With her first paramail trashed, Jill bestows Vilkiss on Ange – while awesome-looking, it’s hard to control and has seen better days; the perfect ride for someone with a death wish. But the Vilk is no lemon; and in giving it to Ange Jill seems to be challenging the voracity of her wish.

Salia is the new First Troop Captain…for better or worse, as she’s extremely rigid and by-the-book leader, probably a better lieutenant than captain. When they find the DRAGON and it’s revealed it’s basically acting as a decoy for a sea-to-air attack, Salia kind of just freezes. She’s only saved from the fates of Coco & Co because Ange lures it away — not because she particularly cares about Salia (or anything), but because she’s trying to die.

Vilkiss, Resplendent in Assault Mode
Vilkiss, Resplendent in Assault Mode

That is, until that DRAGON grabs her paramail and stares her down, and she remembers the dying words of her mother: “Live on.” Her ring, which was returned to her, glows, and when blood from her head drips upon it, there’s a reaction that’s both surprising and utterly un-surprising considering Ange’s natural course from now on. She’s not going to die there, because she realizes she doesn’t want to die.

* * * *

**What you are asked to do:** Please repeat the part of the review that begins at the words "With her first" and stops after "trying to die.", swapping every "DRAGON" for "creature".

* * * *

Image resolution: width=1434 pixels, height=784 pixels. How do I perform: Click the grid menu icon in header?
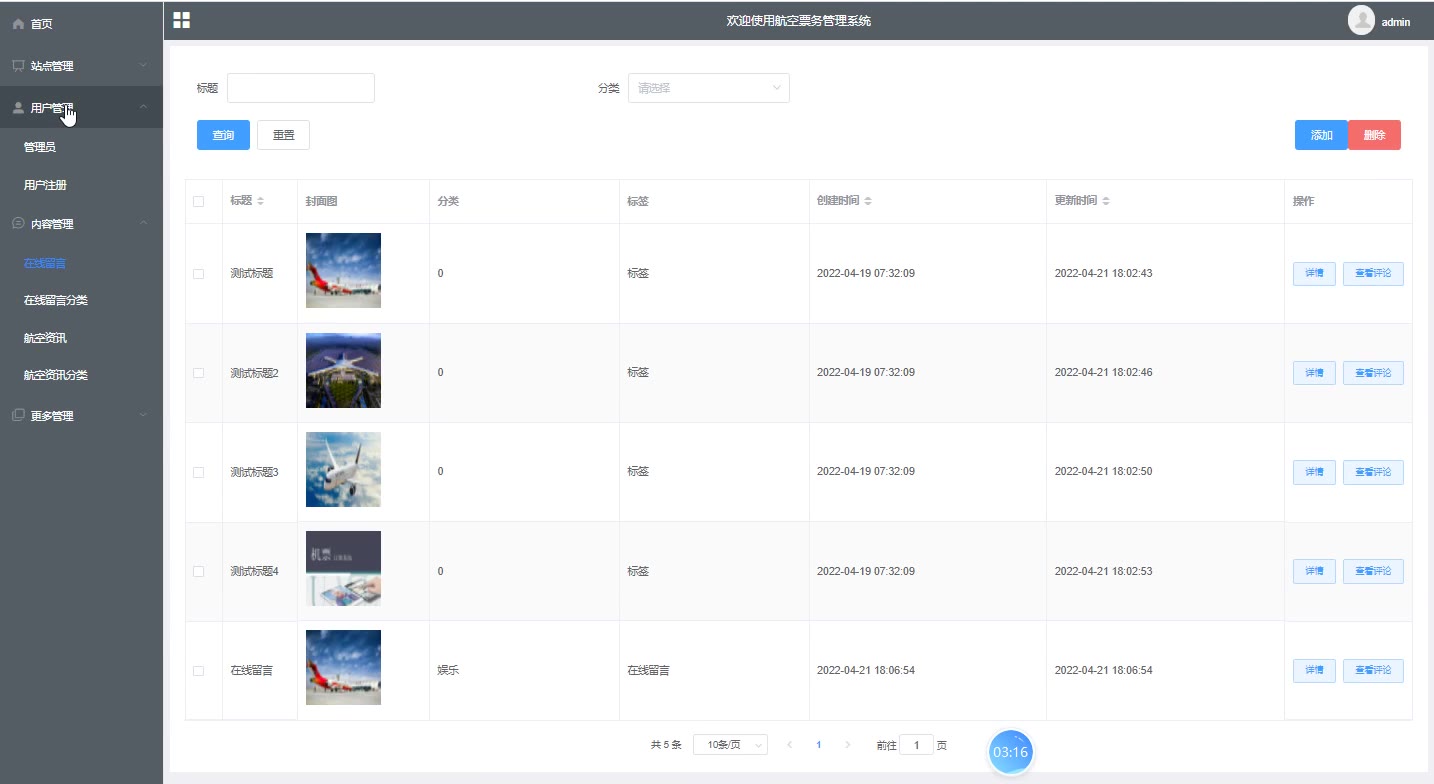(x=181, y=20)
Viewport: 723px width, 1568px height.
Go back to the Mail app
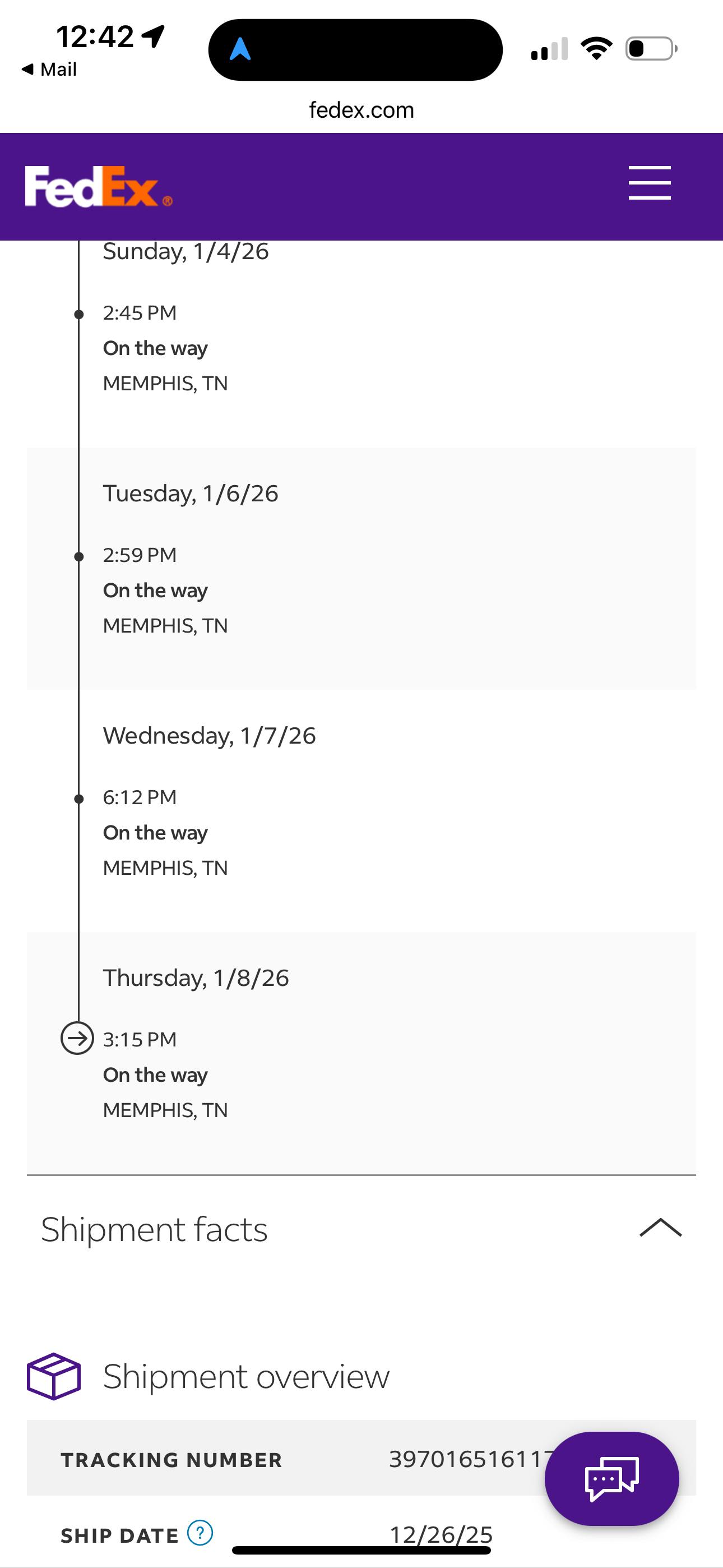point(49,70)
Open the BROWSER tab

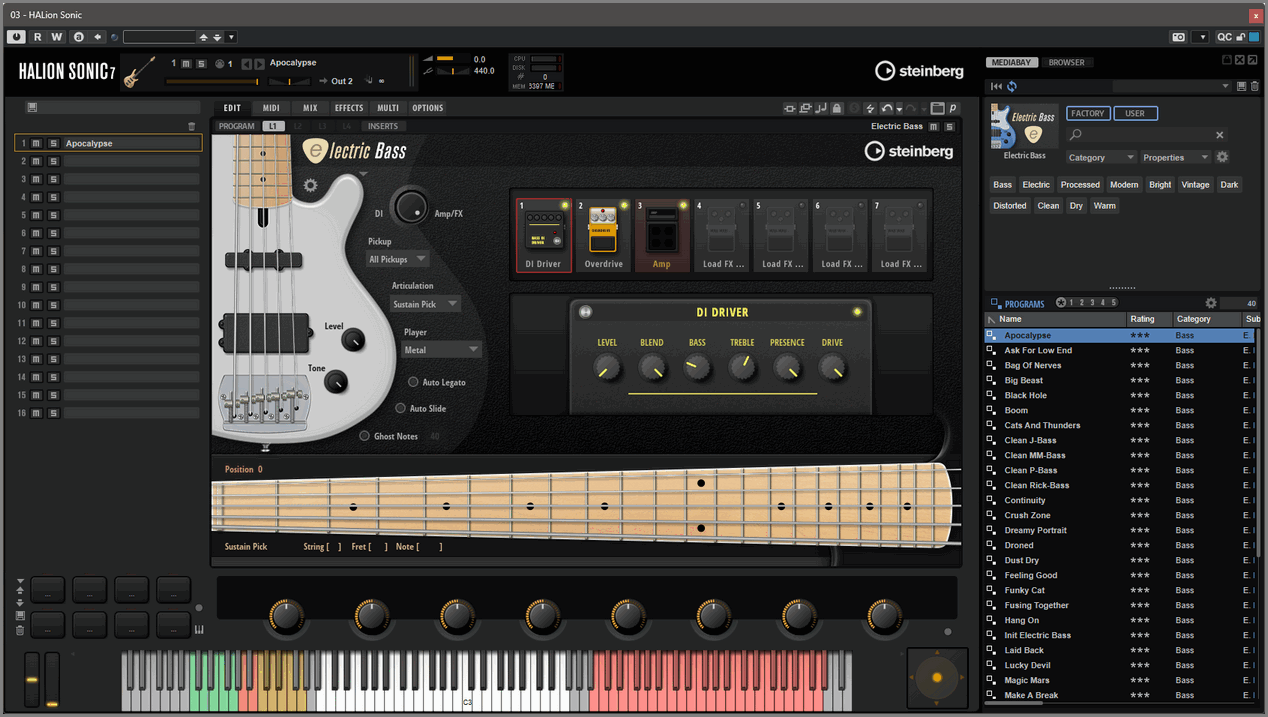(1066, 62)
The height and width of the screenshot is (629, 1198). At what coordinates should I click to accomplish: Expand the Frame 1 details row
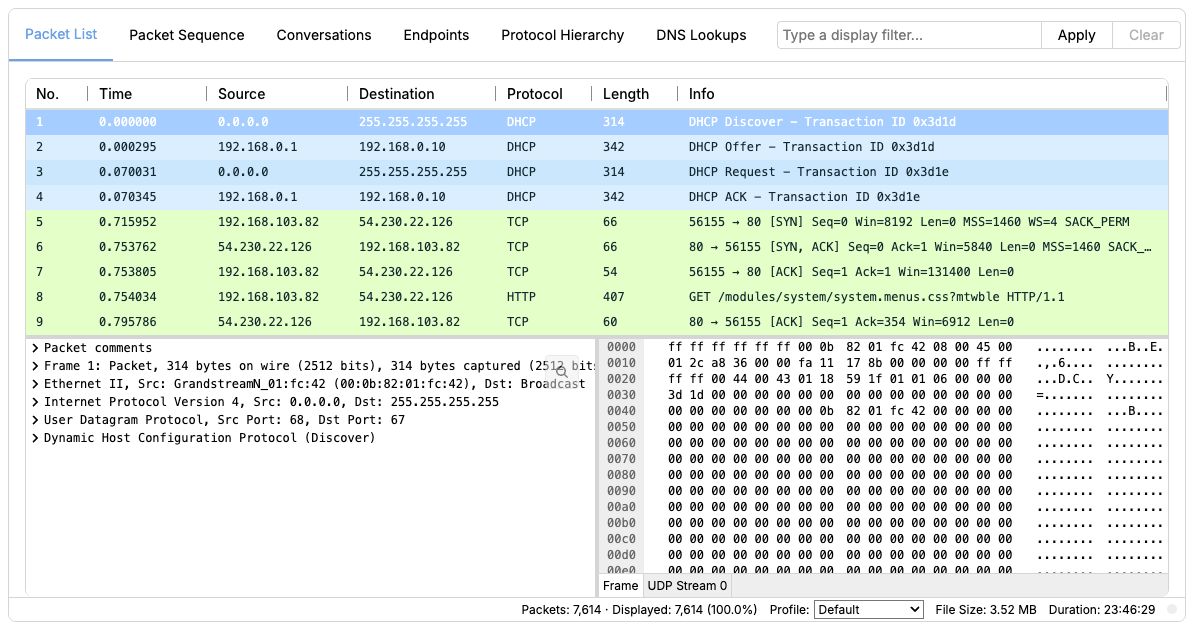(36, 366)
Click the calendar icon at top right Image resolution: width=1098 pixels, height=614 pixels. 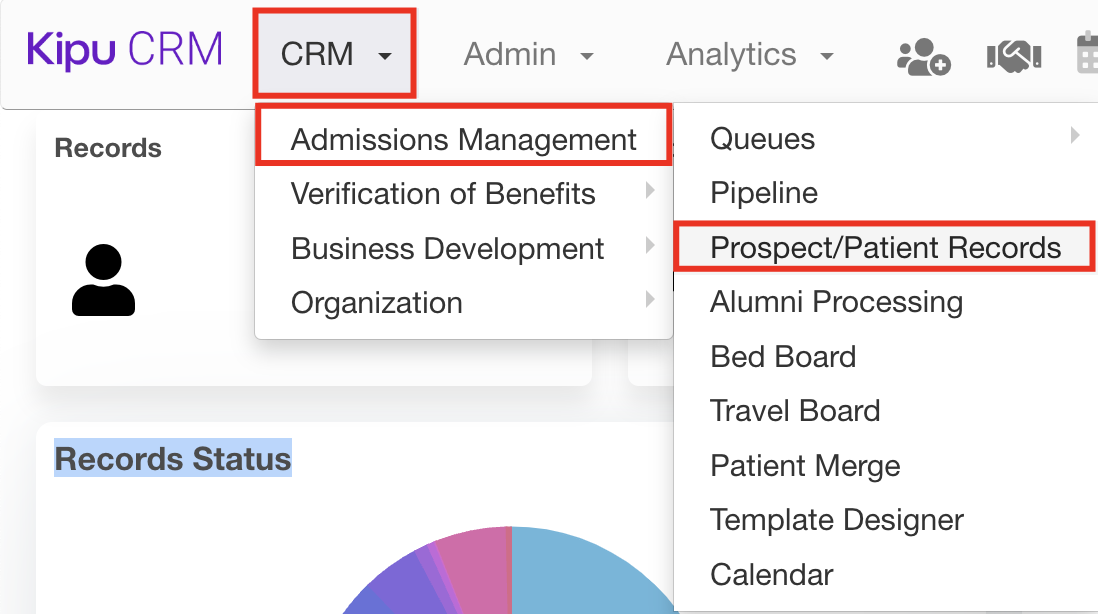coord(1090,55)
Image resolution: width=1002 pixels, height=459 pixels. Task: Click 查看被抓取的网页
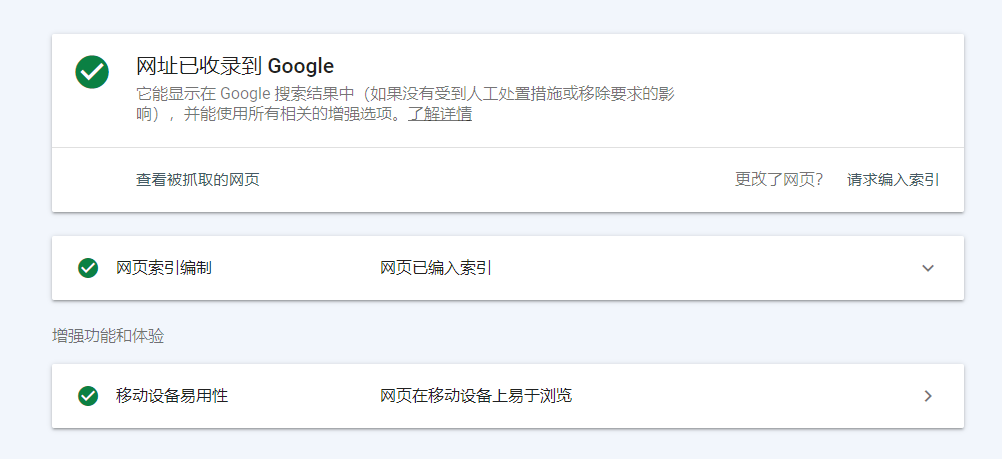[198, 180]
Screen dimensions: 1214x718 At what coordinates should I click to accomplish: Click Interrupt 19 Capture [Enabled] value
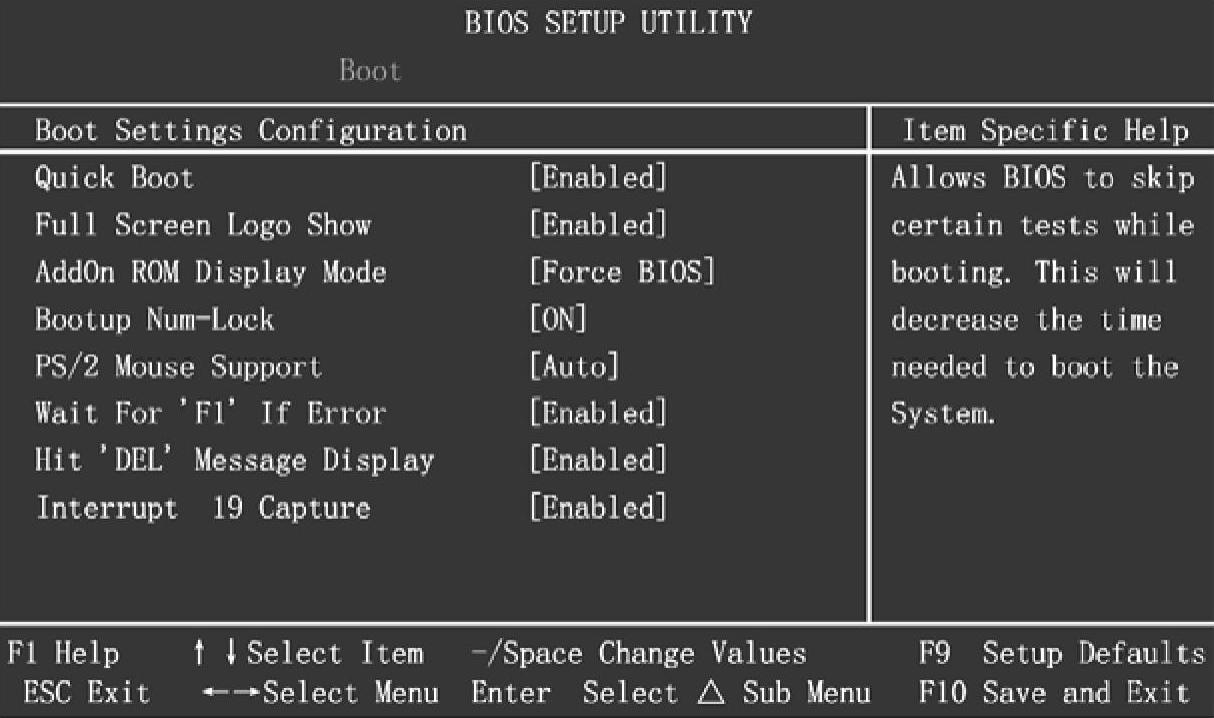[597, 507]
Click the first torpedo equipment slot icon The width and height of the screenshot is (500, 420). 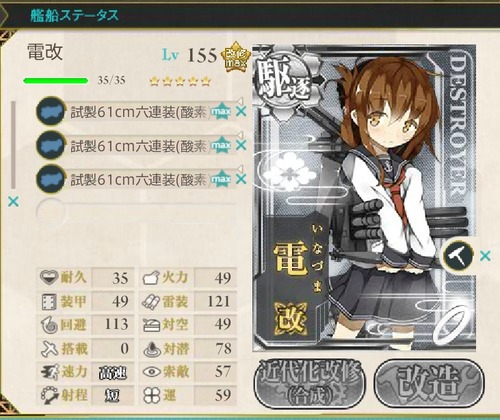pyautogui.click(x=50, y=111)
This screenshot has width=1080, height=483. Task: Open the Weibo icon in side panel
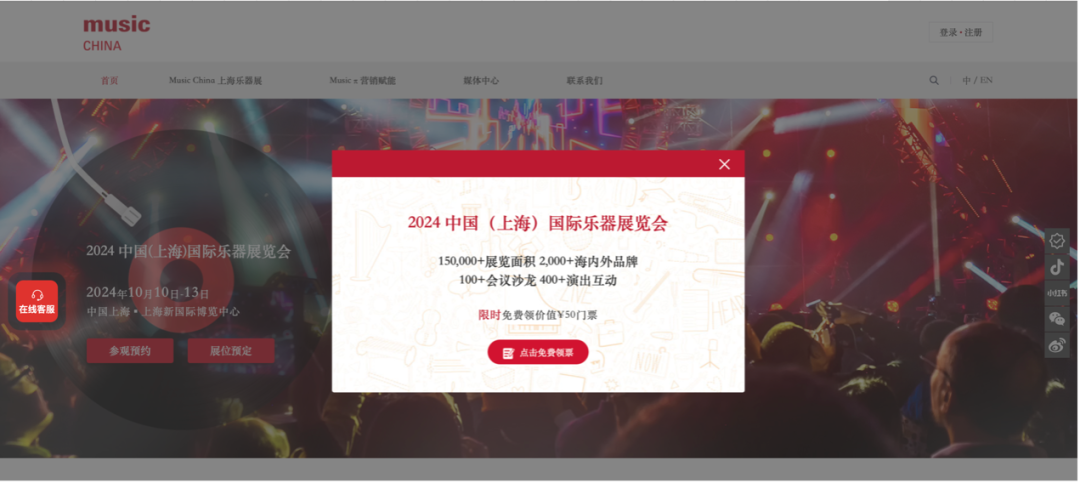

* * * *

**Solution for this problem:**
With her first paramail trashed, Jill bestows Vilkiss on Ange – while awesome-looking, it’s hard to control and has seen better days; the perfect ride for someone with a death wish. But the Vilk is no lemon; and in giving it to Ange Jill seems to be challenging the voracity of her wish.

Salia is the new First Troop Captain…for better or worse, as she’s extremely rigid and by-the-book leader, probably a better lieutenant than captain. When they find the creature and it’s revealed it’s basically acting as a decoy for a sea-to-air attack, Salia kind of just freezes. She’s only saved from the fates of Coco & Co because Ange lures it away — not because she particularly cares about Salia (or anything), but because she’s trying to die.